Elle avait débarqué à Colonia en provenance de Buenos Aires. Le « borsalino » posé sur sa jolie tête blonde aux cheveux ramassés dans le cou. Je me souviens surtout de ses yeux d’un bleu pâle délavé, comme ceux des chiens de traîneaux du grand Nord, au regard aigu qui transperce et fascine. Vêtue de jean, à peine couverte en dépit de la bise qui soufflait, ce soir-là, sur le Rio de la Plata, elle avançait avec cette démarche chaloupée de camionneur qui m’avait tant surpris lors de notre première rencontre à Vancouver. Après un baiser mouillé sur la joue, elle me dit :

– Je t’ai rapporté ton chapeau oublié chez Raspoutine.

Trois mois plus tôt, dans les montagnes de Colombie britannique, mon séjour avait été superbe jusqu’à mon retour en ville où les choses s’étaient gâtées. Ni la vue sublime sur l’océan Pacifique depuis la terrasse de la maison de l’ami qui m’hébergeait, ni la visite quotidienne des ours fouillant les ordures aux abords de sa propriété, ni le bon vin acheté à prix d’or au supermarché, n’avaient pu freiner mon plongeon dans l’ennui. Après avoir lu et relu les trois bouquins apportés dans mes bagages (Tchekhov, Aimé, Pirandello), visité deux fois l’aquarium géant, donné à manger des noisettes aux écureuils du parc, déambulé dans les rues passantes de la ville, j’avais fini par prendre en grippe le pays tout entier, son ordre, sa propreté, l’abominable embonpoint des gens et leur navrante uniformité.

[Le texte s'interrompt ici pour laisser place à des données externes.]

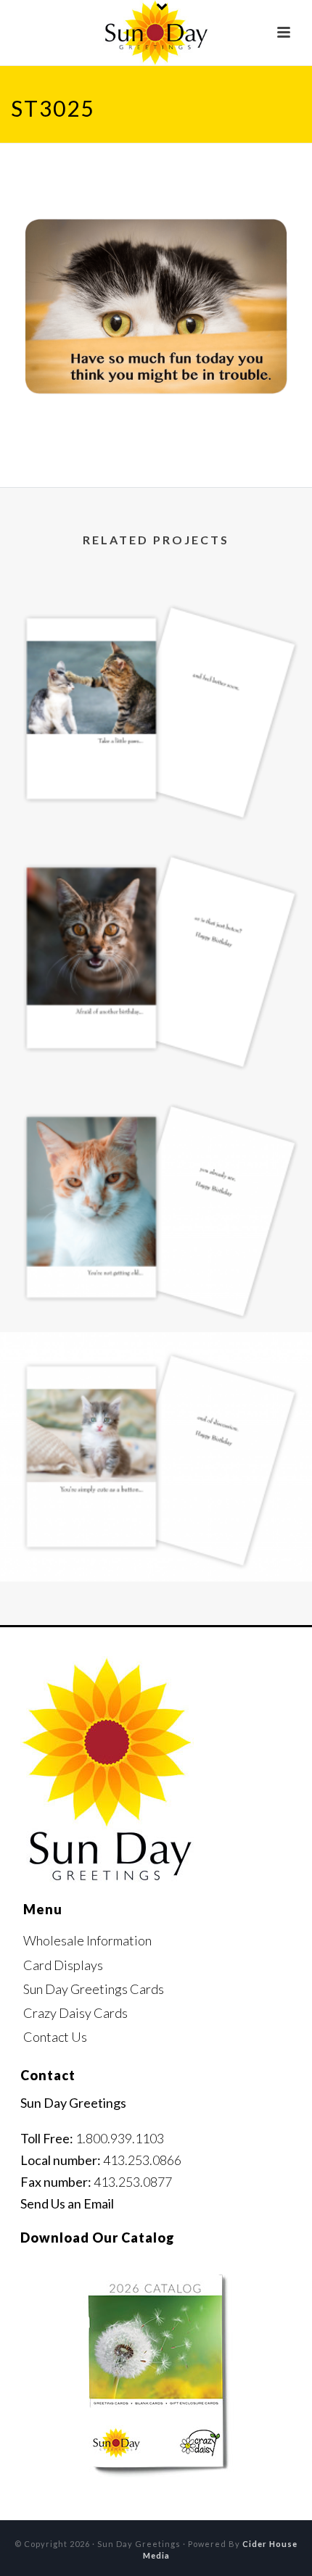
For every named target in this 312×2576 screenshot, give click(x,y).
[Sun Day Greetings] (156, 32)
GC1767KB (156, 1543)
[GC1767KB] (156, 1393)
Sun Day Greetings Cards (93, 1989)
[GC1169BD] (156, 1143)
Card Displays (63, 1965)
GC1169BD (156, 1293)
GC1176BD (156, 1044)
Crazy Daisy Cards (75, 2013)
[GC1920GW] (156, 645)
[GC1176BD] (156, 894)
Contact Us (55, 2037)
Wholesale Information (87, 1940)
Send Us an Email (67, 2203)
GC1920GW (156, 795)
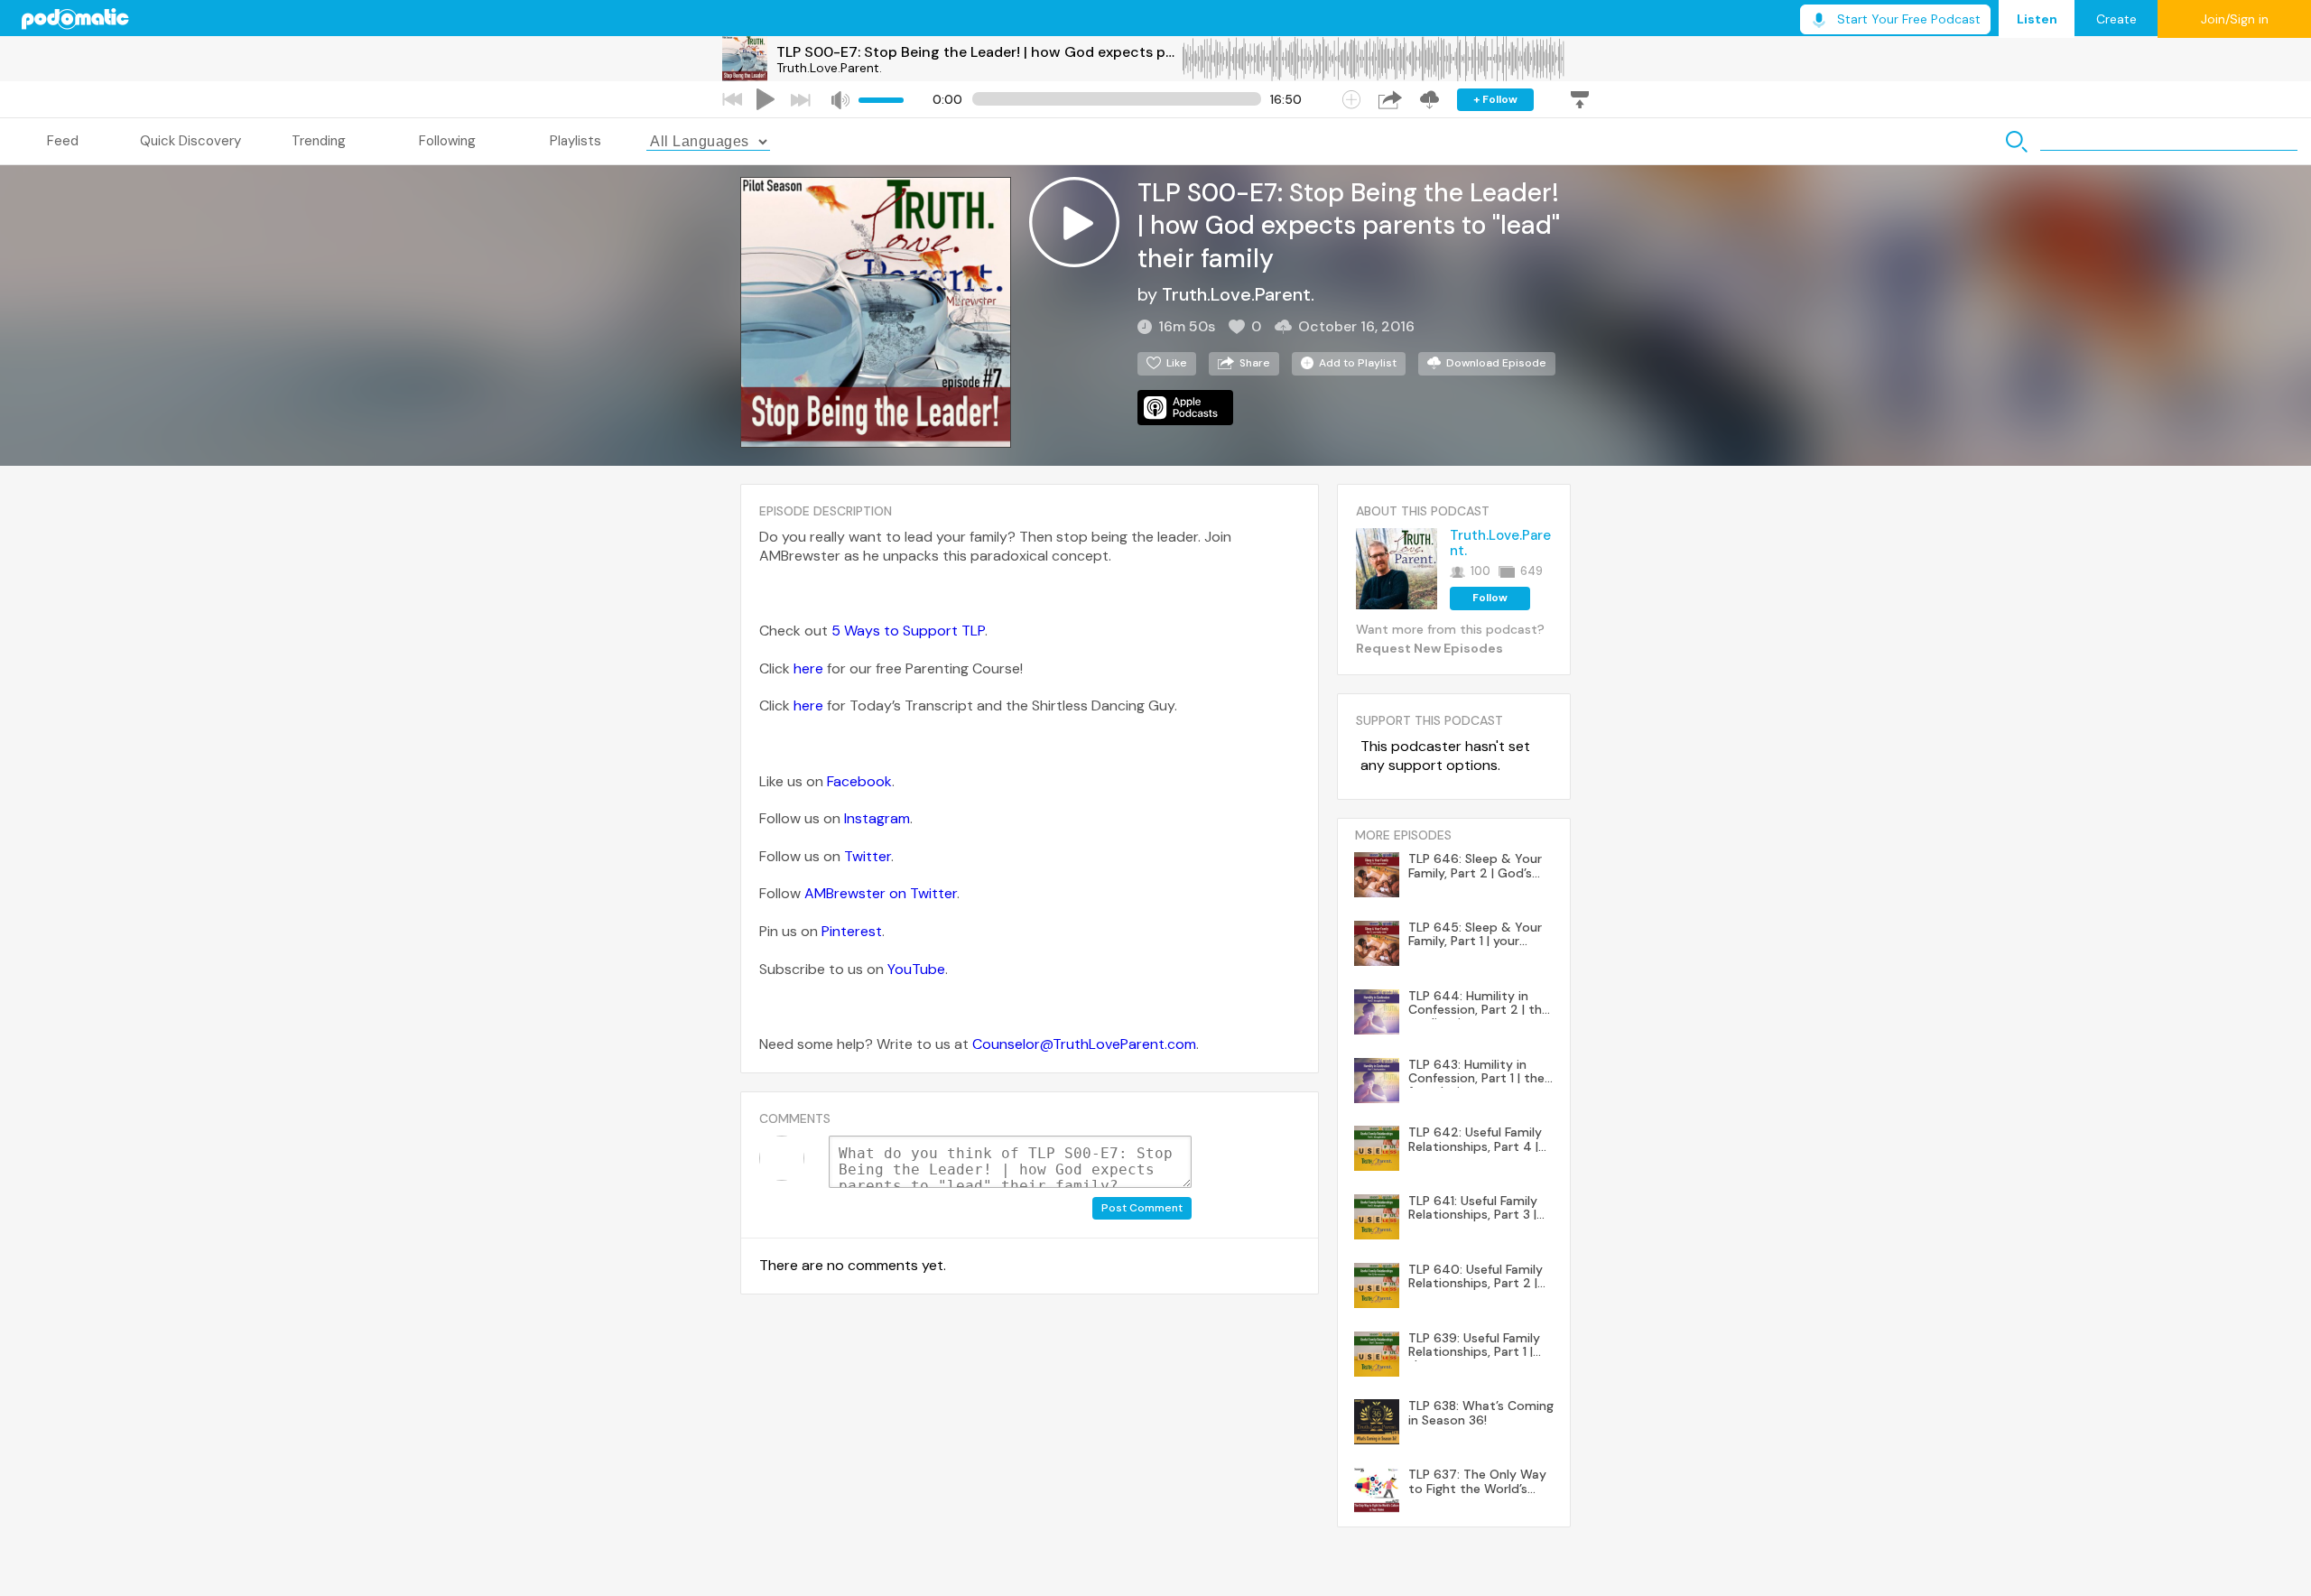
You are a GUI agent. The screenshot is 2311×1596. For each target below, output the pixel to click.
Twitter (867, 856)
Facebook (859, 781)
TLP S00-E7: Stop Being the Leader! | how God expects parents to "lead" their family (978, 51)
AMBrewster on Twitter (880, 893)
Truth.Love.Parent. (829, 68)
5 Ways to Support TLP (908, 630)
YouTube (916, 969)
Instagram (877, 818)
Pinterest (851, 931)
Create (2116, 19)
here (808, 668)
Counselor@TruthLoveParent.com (1084, 1044)
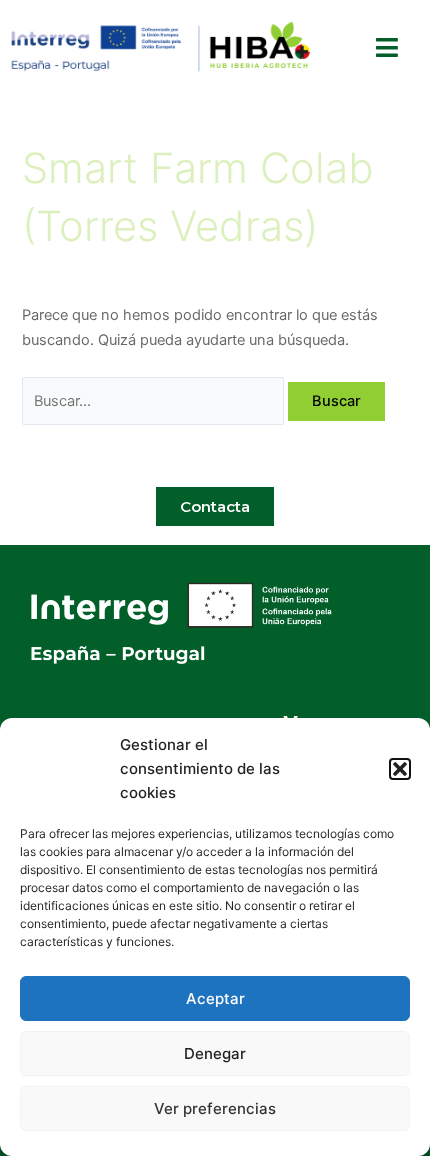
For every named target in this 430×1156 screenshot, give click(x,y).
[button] (400, 769)
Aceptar (215, 998)
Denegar (215, 1053)
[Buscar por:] (155, 401)
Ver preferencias (215, 1108)
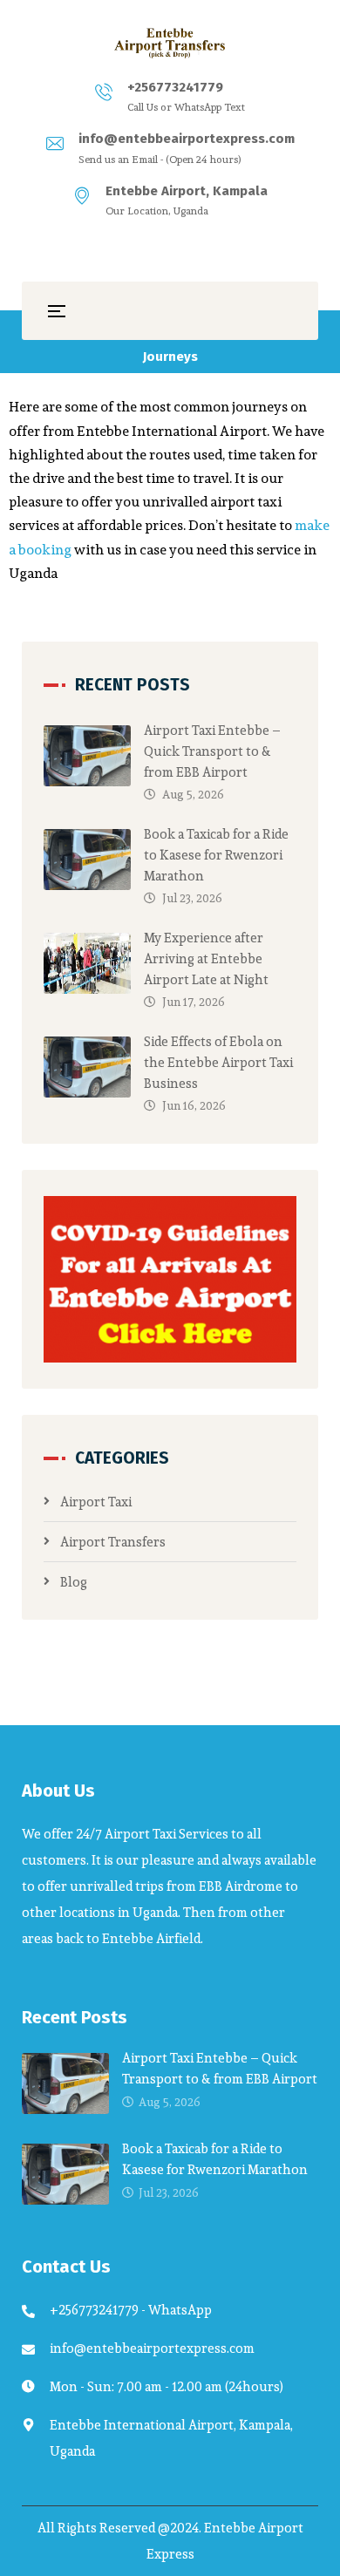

Mon hôte venait de se séparer de son amie. « Trop occupé, trop exalté, tu n’es jamais avec moi ! » avait-elle invoqué comme excuse. Cette séparation, une de plus, l’avait affecté. Il se consolait en faisant venir des filles. Pour manger (il cuisinait très bien), pour converser (il adorait parler), et bien évidemment pour dormir (il avait un lit à quatre places). La sortie de la poubelle en fin de soirée donnait le signal du repli dans les chambres. Eux, dans l’alcôve du premier. Moi, dans la soupente contiguë au garage. Le lendemain matin, généreux en détails, il me narrait les prouesses des demoiselles au lit. Ces moments de joyeuse trivialité, trop rares pour mon goût – on ne peut faire l’amour vingt quatre heures par jour – étaient les seuls qui parvenaient à me tirer de mon détestable ennui. Je me délectais à son récit, regrettant de ne pouvoir en saisir toutes les nuances à cause de ma médiocre connaissance de la langue anglaise. Malheureusement pour lui, mon ami avait tendance à mélanger sexe, tendresse et perversité, ce qui aboutissait à chaque fois au désastre.

Il me restait trois jours à tirer avant de rentrer chez moi lorsque mon ami me téléphona du bureau :

– Une copine vient dîner ce soir. Mets la table, j’arrive.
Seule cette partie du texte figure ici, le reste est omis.